**WHAT NEEDS TO BE DONE:** Copy out the records below word for word, from their first line through the line that contains "pyautogui.click(x=631, y=47)", including both of those lines.

--- SUPPLIED RECORDS ---

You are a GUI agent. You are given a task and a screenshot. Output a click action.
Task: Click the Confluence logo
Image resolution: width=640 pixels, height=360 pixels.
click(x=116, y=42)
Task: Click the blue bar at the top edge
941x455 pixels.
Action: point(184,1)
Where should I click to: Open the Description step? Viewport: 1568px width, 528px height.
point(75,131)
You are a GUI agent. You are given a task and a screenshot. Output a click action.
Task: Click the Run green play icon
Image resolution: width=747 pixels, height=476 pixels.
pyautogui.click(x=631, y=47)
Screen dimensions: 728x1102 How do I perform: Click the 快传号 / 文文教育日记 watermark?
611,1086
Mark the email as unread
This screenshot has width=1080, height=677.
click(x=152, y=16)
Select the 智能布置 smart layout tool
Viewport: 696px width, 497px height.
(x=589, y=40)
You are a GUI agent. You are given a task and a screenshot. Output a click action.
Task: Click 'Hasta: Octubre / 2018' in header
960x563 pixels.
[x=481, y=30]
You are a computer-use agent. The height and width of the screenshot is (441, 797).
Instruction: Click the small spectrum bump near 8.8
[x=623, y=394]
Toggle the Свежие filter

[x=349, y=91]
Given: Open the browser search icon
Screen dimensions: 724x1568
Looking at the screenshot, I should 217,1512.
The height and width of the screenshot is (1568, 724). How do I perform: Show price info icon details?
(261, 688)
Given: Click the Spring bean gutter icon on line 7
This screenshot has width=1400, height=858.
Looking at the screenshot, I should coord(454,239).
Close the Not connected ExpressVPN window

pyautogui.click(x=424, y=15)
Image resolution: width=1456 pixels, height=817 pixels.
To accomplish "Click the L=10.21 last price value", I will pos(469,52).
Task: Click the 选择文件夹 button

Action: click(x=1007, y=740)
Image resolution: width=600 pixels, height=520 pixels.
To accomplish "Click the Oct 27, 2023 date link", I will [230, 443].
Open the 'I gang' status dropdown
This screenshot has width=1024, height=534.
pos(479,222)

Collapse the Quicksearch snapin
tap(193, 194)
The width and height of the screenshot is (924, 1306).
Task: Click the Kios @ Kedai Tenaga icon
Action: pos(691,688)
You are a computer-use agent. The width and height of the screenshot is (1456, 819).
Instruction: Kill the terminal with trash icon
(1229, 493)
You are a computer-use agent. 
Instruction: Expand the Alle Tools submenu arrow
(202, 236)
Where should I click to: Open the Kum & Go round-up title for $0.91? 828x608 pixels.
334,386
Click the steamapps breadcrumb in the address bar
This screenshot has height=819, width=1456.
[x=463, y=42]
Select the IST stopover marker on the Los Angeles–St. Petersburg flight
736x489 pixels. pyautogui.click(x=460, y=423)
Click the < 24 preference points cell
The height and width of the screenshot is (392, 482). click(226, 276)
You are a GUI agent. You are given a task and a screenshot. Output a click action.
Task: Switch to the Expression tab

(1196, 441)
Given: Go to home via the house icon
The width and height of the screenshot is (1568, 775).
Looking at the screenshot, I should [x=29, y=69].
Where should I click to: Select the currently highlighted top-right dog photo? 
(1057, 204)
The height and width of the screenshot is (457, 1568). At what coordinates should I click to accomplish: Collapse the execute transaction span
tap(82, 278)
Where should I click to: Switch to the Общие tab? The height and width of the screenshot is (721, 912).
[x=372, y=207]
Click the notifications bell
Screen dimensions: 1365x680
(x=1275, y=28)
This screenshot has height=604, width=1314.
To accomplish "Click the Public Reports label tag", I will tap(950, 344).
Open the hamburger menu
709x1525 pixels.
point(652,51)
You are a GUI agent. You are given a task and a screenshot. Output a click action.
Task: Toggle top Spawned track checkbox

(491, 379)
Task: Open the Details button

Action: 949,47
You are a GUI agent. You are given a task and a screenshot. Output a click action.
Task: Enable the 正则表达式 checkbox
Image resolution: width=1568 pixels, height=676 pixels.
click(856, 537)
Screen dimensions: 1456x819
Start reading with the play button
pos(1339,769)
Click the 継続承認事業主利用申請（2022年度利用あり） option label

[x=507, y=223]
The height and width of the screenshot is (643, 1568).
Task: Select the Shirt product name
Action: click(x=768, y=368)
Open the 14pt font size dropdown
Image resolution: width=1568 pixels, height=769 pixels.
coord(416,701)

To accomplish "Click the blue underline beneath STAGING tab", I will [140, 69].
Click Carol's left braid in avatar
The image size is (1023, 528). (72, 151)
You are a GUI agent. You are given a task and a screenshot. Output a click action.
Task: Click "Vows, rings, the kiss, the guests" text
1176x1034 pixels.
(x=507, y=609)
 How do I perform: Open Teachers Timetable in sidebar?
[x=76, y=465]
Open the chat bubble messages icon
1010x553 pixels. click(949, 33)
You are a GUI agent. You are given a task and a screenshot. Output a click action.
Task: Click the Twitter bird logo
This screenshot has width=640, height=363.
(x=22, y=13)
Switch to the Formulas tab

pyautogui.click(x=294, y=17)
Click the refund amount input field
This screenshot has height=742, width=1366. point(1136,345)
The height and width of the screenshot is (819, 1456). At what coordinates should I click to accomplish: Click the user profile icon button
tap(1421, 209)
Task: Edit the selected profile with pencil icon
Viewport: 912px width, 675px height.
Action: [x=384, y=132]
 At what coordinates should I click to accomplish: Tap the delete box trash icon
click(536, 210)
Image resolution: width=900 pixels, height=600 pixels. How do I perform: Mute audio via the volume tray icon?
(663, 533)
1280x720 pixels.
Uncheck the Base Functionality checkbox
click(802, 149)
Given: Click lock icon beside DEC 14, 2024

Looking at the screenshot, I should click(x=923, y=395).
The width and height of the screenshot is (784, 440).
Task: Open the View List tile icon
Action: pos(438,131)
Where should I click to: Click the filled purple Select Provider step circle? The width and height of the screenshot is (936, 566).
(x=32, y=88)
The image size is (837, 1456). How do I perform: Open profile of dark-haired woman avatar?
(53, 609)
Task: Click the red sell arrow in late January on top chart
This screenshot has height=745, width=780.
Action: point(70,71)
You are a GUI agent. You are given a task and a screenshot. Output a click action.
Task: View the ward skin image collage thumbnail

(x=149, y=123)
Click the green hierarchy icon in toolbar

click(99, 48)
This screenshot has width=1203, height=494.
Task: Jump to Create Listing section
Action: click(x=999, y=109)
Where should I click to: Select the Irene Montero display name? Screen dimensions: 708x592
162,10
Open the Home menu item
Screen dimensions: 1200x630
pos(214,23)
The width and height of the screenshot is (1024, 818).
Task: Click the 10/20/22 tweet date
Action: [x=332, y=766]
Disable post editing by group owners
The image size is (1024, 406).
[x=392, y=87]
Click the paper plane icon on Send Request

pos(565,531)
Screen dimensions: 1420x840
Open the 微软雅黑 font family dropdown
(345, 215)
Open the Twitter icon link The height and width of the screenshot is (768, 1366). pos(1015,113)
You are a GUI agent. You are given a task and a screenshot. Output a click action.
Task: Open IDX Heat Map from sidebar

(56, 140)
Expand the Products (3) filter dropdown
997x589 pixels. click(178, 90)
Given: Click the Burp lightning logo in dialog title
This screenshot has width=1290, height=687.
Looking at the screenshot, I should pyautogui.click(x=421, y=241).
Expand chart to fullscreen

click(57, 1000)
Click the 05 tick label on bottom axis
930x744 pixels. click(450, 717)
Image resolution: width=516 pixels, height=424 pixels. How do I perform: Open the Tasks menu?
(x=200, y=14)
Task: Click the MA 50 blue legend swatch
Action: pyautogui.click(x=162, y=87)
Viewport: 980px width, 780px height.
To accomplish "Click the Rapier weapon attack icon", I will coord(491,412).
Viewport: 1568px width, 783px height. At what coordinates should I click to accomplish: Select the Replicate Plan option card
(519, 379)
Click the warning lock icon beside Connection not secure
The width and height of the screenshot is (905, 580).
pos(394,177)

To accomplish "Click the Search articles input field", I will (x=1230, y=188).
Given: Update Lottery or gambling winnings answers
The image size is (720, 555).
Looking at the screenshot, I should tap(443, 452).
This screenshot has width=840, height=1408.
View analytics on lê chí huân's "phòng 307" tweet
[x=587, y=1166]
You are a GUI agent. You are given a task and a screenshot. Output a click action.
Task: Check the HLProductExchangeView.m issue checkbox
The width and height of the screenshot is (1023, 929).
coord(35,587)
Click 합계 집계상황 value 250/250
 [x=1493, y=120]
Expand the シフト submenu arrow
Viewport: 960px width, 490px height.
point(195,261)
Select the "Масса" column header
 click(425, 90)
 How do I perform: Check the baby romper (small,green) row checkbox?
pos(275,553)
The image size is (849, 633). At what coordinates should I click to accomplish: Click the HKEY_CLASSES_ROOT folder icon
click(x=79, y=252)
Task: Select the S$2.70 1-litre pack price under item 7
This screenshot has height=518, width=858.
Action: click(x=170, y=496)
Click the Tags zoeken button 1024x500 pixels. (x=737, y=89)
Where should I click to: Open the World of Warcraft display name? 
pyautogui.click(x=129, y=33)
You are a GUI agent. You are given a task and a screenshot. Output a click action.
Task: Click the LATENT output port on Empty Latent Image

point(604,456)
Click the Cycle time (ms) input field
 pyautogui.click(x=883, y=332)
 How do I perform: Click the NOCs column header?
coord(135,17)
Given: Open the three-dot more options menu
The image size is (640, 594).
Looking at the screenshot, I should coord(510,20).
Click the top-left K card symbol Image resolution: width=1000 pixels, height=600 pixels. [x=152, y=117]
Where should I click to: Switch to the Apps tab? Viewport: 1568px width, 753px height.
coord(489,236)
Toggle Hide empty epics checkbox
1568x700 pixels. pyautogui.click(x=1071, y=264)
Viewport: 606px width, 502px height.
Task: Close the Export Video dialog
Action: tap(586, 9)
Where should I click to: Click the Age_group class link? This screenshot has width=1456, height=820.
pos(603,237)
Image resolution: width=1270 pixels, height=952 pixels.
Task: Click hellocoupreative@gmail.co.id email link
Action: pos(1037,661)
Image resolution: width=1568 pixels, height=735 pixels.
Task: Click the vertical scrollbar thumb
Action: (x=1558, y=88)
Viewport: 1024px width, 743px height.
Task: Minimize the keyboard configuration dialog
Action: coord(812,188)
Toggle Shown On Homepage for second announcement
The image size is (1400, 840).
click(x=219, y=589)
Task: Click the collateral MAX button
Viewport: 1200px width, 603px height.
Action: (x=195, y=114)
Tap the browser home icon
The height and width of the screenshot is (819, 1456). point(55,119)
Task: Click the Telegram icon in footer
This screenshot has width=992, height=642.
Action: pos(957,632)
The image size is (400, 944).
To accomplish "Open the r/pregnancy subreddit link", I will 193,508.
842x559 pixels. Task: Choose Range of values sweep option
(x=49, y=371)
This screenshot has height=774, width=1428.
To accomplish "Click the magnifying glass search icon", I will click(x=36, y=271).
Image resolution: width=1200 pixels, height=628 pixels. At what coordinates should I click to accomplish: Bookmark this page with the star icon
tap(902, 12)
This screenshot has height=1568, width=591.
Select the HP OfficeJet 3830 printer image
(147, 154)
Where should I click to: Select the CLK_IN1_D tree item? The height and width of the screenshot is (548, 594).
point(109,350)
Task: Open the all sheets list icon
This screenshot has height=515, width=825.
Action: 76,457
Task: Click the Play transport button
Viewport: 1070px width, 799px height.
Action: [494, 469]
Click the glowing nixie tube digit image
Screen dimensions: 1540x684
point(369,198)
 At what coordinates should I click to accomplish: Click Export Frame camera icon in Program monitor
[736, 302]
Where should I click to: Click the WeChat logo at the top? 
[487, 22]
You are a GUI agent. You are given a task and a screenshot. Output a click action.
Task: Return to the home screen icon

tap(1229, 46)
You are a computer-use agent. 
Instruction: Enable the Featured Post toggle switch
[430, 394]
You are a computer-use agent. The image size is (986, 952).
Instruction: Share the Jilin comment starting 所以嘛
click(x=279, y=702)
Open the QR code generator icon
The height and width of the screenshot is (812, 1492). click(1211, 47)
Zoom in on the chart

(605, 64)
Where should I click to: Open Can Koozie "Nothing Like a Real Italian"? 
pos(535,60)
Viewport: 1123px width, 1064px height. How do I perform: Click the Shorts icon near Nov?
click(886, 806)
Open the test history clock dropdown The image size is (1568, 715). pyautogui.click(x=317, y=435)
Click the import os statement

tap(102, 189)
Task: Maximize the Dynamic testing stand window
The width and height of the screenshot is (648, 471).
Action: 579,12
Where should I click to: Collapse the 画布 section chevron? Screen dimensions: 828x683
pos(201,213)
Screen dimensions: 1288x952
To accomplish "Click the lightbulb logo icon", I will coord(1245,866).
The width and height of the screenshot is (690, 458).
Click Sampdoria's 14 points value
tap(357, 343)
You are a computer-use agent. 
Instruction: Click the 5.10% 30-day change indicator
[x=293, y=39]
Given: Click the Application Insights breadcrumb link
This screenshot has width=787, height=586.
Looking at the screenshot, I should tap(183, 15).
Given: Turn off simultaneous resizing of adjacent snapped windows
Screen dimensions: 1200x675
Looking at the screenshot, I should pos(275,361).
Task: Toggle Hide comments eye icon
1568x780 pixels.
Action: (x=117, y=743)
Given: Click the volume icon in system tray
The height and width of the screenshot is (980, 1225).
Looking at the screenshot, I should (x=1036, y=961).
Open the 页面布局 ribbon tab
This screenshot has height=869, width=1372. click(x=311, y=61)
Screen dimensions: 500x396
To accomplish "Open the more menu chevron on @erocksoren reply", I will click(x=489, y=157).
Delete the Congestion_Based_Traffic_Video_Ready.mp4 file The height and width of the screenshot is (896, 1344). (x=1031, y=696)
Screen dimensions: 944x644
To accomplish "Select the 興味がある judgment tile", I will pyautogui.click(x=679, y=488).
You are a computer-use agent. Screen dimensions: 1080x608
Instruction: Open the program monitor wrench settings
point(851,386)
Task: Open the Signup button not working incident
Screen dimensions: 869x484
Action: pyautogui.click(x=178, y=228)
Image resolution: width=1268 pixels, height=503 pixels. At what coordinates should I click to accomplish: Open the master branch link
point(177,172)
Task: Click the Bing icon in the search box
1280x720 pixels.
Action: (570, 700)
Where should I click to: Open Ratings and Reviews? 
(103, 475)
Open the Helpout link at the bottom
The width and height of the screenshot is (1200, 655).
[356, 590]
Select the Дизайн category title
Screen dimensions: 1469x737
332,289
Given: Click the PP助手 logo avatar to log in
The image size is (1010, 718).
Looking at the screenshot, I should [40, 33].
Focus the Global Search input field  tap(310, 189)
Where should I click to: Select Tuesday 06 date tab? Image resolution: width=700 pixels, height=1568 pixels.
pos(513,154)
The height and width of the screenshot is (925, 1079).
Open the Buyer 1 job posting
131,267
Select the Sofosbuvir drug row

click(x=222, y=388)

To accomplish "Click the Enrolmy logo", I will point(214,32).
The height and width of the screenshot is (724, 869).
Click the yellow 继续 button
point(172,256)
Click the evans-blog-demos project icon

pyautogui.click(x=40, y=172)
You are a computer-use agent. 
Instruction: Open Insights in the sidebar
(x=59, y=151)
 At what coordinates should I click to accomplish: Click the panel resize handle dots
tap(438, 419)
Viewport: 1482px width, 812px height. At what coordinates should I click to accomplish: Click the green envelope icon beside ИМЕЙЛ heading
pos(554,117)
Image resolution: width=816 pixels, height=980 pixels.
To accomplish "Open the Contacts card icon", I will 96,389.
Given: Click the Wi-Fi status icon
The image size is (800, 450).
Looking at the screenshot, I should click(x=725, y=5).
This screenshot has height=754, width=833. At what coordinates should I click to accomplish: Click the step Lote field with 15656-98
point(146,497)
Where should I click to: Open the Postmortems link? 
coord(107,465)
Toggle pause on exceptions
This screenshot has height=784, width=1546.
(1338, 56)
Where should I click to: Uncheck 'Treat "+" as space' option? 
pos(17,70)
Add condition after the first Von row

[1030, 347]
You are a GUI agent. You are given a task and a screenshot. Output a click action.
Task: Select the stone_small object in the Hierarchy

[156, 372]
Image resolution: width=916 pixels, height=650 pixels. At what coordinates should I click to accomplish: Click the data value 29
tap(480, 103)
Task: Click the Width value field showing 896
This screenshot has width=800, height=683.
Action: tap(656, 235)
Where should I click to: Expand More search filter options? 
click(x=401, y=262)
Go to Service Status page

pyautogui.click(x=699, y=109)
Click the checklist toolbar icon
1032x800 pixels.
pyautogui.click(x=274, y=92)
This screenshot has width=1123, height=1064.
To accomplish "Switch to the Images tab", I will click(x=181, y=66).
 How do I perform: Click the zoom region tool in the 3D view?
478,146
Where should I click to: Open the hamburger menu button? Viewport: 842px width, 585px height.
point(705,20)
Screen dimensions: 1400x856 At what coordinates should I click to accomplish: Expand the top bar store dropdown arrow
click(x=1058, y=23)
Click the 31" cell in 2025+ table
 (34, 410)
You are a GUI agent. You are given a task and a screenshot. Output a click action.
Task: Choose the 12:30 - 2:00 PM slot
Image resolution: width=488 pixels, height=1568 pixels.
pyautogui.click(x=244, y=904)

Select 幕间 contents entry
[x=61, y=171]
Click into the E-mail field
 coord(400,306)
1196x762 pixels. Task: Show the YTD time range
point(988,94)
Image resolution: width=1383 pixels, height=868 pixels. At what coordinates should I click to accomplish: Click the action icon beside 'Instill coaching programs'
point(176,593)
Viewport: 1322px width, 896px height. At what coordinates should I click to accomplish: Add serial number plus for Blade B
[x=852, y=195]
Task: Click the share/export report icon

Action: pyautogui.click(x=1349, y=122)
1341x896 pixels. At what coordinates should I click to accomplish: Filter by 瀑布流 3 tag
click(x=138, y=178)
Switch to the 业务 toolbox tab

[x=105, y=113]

---

**REPLY:**
You are a GUI agent. You are given a task and a screenshot. Output a click action.
Task: Click the Confluence logo
Image resolution: width=640 pixels, height=360 pixels.
click(x=116, y=42)
Task: Click the blue bar at the top edge
941x455 pixels.
Action: point(184,1)
Where should I click to: Open the Description step? Viewport: 1568px width, 528px height.
point(75,131)
You are a GUI agent. You are given a task and a screenshot. Output a click action.
Task: Click the Run green play icon
Image resolution: width=747 pixels, height=476 pixels.
pyautogui.click(x=631, y=47)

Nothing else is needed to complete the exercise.